[Dataset entries]
————
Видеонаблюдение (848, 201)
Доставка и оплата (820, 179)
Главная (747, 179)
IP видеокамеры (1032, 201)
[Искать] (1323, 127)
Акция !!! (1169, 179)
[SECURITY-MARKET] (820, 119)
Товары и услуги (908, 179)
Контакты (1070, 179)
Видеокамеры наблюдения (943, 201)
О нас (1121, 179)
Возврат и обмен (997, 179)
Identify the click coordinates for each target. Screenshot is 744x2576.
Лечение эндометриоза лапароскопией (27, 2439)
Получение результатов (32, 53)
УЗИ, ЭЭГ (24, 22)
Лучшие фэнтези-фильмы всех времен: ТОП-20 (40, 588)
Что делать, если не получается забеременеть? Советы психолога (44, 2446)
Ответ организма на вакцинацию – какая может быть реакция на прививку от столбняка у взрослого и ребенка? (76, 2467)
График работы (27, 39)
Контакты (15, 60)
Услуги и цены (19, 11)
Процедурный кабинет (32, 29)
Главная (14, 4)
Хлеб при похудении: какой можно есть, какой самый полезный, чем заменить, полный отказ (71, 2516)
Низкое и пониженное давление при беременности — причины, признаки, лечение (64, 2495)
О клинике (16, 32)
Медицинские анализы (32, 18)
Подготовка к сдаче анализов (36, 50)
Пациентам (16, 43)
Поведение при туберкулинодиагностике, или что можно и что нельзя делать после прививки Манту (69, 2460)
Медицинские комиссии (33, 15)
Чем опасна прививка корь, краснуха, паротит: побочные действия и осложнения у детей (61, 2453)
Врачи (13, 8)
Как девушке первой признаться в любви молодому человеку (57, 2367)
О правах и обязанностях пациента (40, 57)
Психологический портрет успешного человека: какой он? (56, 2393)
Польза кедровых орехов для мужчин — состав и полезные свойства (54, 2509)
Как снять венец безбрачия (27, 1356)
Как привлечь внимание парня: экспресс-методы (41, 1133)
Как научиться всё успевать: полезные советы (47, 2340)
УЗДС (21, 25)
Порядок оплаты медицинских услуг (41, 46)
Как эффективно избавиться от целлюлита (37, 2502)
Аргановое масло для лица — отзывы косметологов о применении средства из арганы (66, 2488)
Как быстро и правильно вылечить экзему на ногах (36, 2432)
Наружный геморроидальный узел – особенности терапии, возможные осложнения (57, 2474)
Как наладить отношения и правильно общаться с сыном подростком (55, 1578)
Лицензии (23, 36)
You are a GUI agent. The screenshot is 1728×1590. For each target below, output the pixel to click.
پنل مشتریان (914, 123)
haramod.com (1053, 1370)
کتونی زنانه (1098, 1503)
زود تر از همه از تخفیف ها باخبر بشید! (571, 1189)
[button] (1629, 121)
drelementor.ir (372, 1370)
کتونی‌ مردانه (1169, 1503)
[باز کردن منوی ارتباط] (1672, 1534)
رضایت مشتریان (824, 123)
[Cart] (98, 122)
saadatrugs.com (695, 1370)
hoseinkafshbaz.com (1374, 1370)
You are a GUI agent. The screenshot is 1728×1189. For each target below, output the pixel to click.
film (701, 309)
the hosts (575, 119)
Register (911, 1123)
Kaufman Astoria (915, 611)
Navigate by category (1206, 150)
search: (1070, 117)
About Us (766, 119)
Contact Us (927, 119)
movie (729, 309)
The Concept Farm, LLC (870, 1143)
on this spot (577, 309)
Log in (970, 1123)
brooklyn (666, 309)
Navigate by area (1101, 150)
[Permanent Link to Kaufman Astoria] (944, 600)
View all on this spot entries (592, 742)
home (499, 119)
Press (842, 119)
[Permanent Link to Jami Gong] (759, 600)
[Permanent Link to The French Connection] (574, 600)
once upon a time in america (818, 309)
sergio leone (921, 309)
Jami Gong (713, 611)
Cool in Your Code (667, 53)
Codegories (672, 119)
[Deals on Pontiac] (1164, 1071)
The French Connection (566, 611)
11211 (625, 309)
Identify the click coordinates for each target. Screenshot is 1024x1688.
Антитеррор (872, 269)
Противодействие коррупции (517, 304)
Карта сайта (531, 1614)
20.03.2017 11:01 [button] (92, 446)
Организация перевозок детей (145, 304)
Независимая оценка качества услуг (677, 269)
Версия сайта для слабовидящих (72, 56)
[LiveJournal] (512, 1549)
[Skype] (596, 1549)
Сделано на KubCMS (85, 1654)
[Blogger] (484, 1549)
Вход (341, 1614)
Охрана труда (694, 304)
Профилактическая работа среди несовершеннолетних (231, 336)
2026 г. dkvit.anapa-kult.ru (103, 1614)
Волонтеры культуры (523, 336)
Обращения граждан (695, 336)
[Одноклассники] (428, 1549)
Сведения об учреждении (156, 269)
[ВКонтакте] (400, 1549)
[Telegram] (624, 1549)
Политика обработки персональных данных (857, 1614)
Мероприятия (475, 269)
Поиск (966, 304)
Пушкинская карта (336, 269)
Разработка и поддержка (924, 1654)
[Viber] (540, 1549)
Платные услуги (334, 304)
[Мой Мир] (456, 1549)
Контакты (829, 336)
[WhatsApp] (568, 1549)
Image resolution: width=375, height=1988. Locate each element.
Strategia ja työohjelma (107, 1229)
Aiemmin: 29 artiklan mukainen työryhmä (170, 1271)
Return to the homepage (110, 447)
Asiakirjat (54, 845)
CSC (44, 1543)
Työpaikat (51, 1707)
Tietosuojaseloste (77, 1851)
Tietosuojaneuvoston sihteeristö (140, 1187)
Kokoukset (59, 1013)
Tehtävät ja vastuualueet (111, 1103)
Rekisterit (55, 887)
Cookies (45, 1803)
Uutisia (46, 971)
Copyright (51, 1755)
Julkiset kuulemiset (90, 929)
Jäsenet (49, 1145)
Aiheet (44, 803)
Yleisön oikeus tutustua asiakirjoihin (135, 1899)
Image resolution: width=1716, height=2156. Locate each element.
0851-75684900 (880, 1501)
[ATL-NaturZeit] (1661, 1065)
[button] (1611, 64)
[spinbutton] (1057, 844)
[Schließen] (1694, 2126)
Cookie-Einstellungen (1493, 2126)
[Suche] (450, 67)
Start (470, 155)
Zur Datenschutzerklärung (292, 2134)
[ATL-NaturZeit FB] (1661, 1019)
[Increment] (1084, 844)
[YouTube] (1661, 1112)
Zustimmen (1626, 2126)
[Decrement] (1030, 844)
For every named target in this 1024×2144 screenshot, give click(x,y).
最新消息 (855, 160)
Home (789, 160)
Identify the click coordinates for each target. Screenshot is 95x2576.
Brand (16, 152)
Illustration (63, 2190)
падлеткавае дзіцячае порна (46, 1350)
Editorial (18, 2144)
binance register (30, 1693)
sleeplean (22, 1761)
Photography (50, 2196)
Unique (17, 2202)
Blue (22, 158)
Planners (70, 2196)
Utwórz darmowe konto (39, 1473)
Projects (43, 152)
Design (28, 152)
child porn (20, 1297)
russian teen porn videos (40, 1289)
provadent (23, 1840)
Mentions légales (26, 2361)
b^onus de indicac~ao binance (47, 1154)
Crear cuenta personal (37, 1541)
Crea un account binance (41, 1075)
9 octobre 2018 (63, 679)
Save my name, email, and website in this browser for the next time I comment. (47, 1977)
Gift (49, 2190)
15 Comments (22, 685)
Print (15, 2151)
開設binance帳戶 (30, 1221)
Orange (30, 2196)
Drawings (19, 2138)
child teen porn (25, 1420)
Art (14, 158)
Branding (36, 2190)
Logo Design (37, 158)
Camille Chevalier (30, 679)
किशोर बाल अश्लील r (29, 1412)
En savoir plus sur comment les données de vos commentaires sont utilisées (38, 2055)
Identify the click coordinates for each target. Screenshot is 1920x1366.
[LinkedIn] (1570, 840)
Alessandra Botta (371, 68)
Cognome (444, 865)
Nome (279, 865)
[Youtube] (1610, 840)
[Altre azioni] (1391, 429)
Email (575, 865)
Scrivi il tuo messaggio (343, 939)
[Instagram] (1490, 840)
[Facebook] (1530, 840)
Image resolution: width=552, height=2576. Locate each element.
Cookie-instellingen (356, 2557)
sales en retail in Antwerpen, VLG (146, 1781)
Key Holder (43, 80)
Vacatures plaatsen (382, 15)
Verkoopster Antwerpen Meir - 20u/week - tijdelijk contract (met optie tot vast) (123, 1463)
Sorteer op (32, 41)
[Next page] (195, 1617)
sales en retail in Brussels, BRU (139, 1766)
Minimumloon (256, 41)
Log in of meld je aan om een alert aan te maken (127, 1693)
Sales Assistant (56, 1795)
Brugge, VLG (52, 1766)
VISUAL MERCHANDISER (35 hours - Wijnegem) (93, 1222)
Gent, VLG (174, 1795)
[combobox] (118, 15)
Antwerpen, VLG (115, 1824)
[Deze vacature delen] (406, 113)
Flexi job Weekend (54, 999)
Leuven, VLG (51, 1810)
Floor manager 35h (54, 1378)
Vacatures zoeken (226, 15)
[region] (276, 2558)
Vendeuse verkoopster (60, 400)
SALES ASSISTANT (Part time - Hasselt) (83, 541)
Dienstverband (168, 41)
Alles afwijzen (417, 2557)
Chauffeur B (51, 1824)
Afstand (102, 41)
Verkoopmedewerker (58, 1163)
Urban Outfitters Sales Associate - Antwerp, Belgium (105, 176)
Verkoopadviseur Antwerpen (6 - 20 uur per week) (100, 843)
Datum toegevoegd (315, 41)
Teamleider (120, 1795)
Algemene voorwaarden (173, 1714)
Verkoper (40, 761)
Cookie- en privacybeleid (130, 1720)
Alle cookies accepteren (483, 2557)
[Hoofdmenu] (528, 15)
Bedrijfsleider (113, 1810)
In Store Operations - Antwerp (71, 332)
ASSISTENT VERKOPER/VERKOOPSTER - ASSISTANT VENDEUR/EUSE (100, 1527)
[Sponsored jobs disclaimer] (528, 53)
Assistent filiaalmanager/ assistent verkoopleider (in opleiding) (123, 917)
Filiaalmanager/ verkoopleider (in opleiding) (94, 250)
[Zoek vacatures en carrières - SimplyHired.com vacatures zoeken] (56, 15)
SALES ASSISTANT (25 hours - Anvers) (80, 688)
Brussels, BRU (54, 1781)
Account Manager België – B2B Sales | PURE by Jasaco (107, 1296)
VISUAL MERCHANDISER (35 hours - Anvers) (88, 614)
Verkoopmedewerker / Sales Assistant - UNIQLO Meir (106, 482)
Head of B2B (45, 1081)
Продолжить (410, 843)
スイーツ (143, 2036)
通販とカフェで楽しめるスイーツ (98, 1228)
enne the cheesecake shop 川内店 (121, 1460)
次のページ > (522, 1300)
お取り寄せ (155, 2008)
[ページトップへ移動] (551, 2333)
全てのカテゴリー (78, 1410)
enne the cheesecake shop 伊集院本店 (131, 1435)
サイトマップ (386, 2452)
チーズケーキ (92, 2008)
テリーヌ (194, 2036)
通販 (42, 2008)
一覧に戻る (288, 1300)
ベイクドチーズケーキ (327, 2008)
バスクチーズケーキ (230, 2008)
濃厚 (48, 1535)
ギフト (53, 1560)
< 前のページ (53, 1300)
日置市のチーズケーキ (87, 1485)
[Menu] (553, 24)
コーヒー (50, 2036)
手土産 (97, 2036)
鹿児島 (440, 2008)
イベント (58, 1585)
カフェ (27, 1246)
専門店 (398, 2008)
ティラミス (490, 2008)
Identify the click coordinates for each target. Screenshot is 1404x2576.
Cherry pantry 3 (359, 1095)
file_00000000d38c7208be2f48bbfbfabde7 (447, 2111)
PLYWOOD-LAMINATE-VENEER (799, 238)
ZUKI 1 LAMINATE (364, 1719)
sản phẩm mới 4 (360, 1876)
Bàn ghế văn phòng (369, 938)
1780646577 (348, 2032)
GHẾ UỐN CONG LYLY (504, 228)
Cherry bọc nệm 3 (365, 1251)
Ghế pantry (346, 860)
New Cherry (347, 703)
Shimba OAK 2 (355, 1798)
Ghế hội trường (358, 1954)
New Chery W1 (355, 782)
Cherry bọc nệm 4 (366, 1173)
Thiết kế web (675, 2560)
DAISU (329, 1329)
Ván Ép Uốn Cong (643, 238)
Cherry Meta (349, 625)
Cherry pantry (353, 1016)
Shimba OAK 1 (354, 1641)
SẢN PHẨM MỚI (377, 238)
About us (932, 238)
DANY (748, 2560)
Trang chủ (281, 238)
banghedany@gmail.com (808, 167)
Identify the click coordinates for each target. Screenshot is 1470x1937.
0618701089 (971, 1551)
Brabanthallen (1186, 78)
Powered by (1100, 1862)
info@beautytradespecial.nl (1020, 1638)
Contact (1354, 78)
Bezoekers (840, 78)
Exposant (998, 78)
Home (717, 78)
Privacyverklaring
————
* Required action
Using the entries shown above, reproduce verbatim the lines from the line bearing "Контакты (829, 336)" to the line bearing "9 octobre 2018 (63, 679)", inclusive.

* Output of the exercise
Контакты (829, 336)
[WhatsApp] (568, 1549)
Image resolution: width=375, height=1988. Locate each element.
Strategia ja työohjelma (107, 1229)
Aiemmin: 29 artiklan mukainen työryhmä (170, 1271)
Return to the homepage (110, 447)
Asiakirjat (54, 845)
CSC (44, 1543)
Työpaikat (51, 1707)
Tietosuojaseloste (77, 1851)
Tietosuojaneuvoston sihteeristö (140, 1187)
Kokoukset (59, 1013)
Tehtävät ja vastuualueet (111, 1103)
Rekisterit (55, 887)
Cookies (45, 1803)
Uutisia (46, 971)
Copyright (51, 1755)
Julkiset kuulemiset (90, 929)
Jäsenet (49, 1145)
Aiheet (44, 803)
Yleisön oikeus tutustua asiakirjoihin (135, 1899)
Image resolution: width=1716, height=2156. Locate each element.
0851-75684900 (880, 1501)
[ATL-NaturZeit] (1661, 1065)
[button] (1611, 64)
[spinbutton] (1057, 844)
[Schließen] (1694, 2126)
Cookie-Einstellungen (1493, 2126)
[Suche] (450, 67)
Start (470, 155)
Zur Datenschutzerklärung (292, 2134)
[ATL-NaturZeit FB] (1661, 1019)
[Increment] (1084, 844)
[YouTube] (1661, 1112)
Zustimmen (1626, 2126)
[Decrement] (1030, 844)
For every named target in this 1024×2144 screenshot, give click(x,y).
最新消息 (855, 160)
Home (789, 160)
Identify the click coordinates for each target. Screenshot is 95x2576.
Brand (16, 152)
Illustration (63, 2190)
падлеткавае дзіцячае порна (46, 1350)
Editorial (18, 2144)
binance register (30, 1693)
sleeplean (22, 1761)
Photography (50, 2196)
Unique (17, 2202)
Blue (22, 158)
Planners (70, 2196)
Utwórz darmowe konto (39, 1473)
Projects (43, 152)
Design (28, 152)
child porn (20, 1297)
russian teen porn videos (40, 1289)
provadent (23, 1840)
Mentions légales (26, 2361)
b^onus de indicac~ao binance (47, 1154)
Crear cuenta personal (37, 1541)
Crea un account binance (41, 1075)
9 octobre 2018 (63, 679)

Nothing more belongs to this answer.